O ex-director clínico do Hospital de Beja, assegura que naquela unidade de saúde não estão reunidas “as condições necessárias ao adequado tratamento de doentes oncológicos, designadamente quando o seu internamento em serviço específico é imprescindível”. O médico, em funções de exclusividade no Hospital de Beja, denuncia a situação na sua página pessoal do facebook e justifica a posição “por imperativo deontológico e perante a actual inexistência, na Unidade Local de Saúde do Baixo Alentejo, do respectivo órgão técnico dirigente de topo hierárquico: direcção clínica”.
O médico tem vindo a alertar para as consequências da pretensão do Governo em reduzir o número de camas no Hospital de Beja.
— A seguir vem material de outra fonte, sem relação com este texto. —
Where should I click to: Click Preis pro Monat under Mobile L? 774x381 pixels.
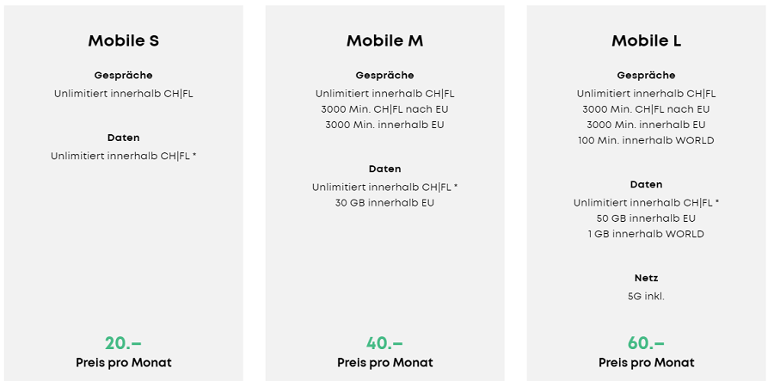pos(646,363)
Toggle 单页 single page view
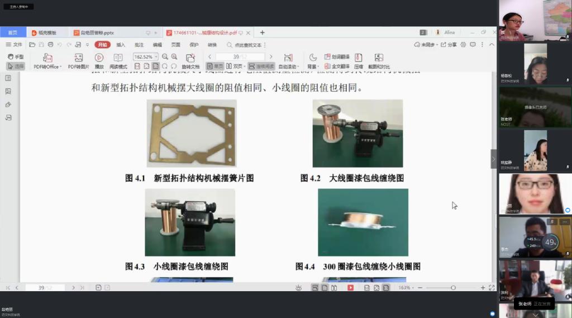The height and width of the screenshot is (318, 572). pos(215,66)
Contactado pela Rádio Pax, Munhoz Frade recusou gravar declarações.
O Conselho de Administração da Unidade Local de Saúde do Baixo Alentejo (ULSBA), EPE, manifesta, em resposta à Rádio Pax, a sua “indignação perante tão grave denúncia realizada por um médico e por não corresponder à verdade não constituí qualquer alerta”.
A Unidade Local diz que “importa esclarecer, que à data presente estão reunidas na ULSBA,EPE as condições técnicas e humanas necessárias para o adequado tratamento dos doentes oncológicos”.
De acordo com os esclarecimentos da ULSBA “os doentes oncológicos, sempre que a sua situação clínica determine a necessidade de um internamento, serão internados nos Serviços de Internamento do Hospital José Joaquim Fernandes, de acordo com as suas patologias”.